Sweet Kind of Blue is Emily Barker’s new album, the first full studio album Barker has released since 2013’s Dear River and this marks a new sound as she returns to the blues influences that first inspired her to get into music. Her influences are clearly wide-ranging, from gospel to country, with a little bit of Judy Garland thrown in for good measure, Barker has recorded a mediocre album which showcases her taste.

Emily Barker, born 2 December 1980, is an Australian singer-songwriter, musician and composer. Her music has featured as the theme to award winning BBC dramas, Wallander and The Shadow Line. With multi-instrumental trio The Red Clay Halo, she recorded four albums: Photos.Fires.Fables. (2006), Despite The Snow (2008), Almanac (2011), and Dear River (2013), whilst releasing a solo album The Toerag Sessions (2015). Other projects include Vena Portae, with Dom Coyote and Ruben Engzell, and Applewood Road, with Amy Speace and Amber Rubarth.

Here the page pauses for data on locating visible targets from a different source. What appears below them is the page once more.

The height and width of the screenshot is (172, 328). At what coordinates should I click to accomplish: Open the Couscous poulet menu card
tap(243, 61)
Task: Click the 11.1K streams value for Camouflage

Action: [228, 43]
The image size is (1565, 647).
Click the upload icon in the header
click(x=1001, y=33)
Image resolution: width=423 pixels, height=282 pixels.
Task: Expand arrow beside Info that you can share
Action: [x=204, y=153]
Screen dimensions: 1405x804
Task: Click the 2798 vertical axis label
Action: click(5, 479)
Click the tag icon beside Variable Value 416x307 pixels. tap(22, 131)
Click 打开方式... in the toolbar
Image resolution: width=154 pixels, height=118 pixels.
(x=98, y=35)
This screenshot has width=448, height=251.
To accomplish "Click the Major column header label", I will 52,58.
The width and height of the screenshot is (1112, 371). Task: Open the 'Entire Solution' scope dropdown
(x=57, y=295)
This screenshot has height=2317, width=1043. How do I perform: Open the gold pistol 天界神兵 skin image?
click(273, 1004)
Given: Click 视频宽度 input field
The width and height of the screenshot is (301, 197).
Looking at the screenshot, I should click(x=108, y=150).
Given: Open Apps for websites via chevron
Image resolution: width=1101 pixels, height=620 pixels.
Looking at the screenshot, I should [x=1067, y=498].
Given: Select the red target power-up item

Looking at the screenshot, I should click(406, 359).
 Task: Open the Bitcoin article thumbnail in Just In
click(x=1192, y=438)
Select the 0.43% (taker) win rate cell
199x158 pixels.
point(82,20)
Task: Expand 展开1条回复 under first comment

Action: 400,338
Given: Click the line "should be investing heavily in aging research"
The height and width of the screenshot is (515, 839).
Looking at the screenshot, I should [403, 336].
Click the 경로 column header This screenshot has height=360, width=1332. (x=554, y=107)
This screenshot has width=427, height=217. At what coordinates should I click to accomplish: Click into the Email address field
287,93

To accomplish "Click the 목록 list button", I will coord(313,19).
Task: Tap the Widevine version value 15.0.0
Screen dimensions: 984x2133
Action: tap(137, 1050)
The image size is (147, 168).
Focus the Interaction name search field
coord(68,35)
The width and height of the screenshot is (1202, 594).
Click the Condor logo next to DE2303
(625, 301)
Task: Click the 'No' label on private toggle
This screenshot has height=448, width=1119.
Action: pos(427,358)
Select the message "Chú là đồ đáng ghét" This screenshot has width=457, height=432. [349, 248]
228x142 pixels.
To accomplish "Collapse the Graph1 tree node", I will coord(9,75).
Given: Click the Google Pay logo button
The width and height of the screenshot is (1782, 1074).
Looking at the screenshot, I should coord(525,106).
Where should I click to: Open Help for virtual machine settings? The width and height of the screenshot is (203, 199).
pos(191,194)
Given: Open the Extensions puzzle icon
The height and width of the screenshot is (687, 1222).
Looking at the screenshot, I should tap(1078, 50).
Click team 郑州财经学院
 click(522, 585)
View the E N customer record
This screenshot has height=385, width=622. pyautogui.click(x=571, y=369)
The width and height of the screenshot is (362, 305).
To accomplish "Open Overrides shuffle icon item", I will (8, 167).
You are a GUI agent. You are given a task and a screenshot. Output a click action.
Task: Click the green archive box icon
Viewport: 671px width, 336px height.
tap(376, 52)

Recorded at Sam Phillips Recording Service in Memphis with producer Matt Ross-Spang, Sweet Kind of Blue was released through Everyone Sang/Kartel on 19th May. Sister Goodbye, a track about pioneering rock ‘n’ roll and blues guitarist Sister Rosetta Tharpe was the first to be released from the album. It also indulges us featuring top Memphis session players Rick Steff, Dave Smith, Dave Cousar and Steve Potts. Stripped down to a drum and piano-led track, this ballad, incorporating lyrics such as “precious memories falling down from the sky” builds, layering guitar and more of a honky-tonk sound.

Her bluesy, country sound juxtaposed with her somewhat seductive vocals is not short of talent but lacking something. The opening track, Sweet Kind of Blue, is reminiscent of Alabama 3, with it’s soulful richness, touching on gospel. No. 5 Hurricane is more raw, yet a melodic ballad with aspects of country, which is also apparent in the lyrics: “And it’s true, I guess you were right, I was never smart with love.” If We Forget to Dance is rightfully a toe-tapper and Crazy Life has more of a Dolly Parton sound, underpinned with some strings, offsetting Barker’s vocals. Over My Shoulder at moments reminds me of too much Judy Garland’s Over the Rainbow. However, Barker does not have the same trademark vocals of Garland, or her own, as you hear more of her influences throughout this album, rather than a cultivated sound that screams Emily Barker.

That’s the one thing that is lacking with this album, with references aplenty, a unique Emily Barker hum, making it less interesting listening. But the talent is there.

Sweet Kind of Blue was released on 19th May 2017 via Everyone Sang/Kartel.